Wednesday, June 3, 2009

A cup of Tea!!


今天压力特别大,这份工给了我很多很多的压力。没抽烟,没喝酒的我,只能靠着这一杯温温淡淡的茶来解除我的压力。

今天很不顺利,没一样事情都不是很顺利,全部都需要我的精神和时间去决绝每一样事情。其中一件,昨天卖了一台nokia n78给一位学生,都帮他program好好了全部东西,怎知道今天拿回来,原来也不是什么大问题,只是camera不能zoom罢了,但是他妈妈又打电话来说为什么这样那样啊,walao eh!!但这个问题终是决绝不了,刚刚上网去寻找一些关于这台的问题,这台机真是这样的,刚刚格机,能zoom了,但过不久,又不能操作了,有够闷叻!Nokia FP2系统真是令我失望,惟有耐性的等待升级版,如果不是的话,我就大只了!

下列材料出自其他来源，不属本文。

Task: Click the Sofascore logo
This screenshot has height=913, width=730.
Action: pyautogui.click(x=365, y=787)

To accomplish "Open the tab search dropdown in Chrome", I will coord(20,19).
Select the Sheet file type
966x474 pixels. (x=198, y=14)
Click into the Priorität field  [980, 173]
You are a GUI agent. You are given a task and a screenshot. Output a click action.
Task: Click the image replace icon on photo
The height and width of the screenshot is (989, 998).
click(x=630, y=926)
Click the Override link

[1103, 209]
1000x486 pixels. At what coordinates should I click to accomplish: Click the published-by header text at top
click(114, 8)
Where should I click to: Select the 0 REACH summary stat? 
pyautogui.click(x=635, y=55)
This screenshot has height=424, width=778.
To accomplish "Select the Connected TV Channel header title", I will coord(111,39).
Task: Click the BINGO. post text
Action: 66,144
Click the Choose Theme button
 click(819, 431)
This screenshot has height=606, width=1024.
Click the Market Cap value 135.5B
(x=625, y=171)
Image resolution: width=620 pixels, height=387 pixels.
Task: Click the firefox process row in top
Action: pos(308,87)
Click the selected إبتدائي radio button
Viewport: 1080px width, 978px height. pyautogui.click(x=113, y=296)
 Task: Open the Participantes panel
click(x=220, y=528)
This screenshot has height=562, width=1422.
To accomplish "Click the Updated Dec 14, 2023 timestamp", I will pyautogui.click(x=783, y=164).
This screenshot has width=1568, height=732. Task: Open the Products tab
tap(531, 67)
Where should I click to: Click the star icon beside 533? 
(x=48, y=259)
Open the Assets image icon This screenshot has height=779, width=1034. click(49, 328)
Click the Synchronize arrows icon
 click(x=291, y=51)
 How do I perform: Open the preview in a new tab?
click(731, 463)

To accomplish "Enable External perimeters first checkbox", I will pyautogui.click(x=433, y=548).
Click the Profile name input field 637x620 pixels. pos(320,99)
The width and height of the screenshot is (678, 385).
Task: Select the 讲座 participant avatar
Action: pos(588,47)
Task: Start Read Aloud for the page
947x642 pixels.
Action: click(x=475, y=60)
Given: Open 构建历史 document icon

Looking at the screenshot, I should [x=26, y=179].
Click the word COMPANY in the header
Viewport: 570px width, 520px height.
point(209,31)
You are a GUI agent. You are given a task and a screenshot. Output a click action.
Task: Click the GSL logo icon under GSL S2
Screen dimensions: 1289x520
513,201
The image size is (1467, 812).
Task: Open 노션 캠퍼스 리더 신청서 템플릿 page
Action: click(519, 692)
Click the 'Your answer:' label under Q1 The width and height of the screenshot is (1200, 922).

但是头脑也不能随着烦恼而慢慢的退化,要成功一定要经过磨炼,每一时一分一秒,一步一步的达到目的,已经选择了这条路,就一定要在这个行业毕业,不会在去读小学了,也就是说,不要时常拿别的行业来做比较,以设定了自己的目标,抱着学习刻苦的心,要求完美的我,希望也有这一天的到来!!



Tuesday, June 2, 2009

偶像


我的偶像,小钟!哈哈,很喜欢看他的节目,有够创意和stupid!哈哈,他当时说,但不是hamsap的har...!!!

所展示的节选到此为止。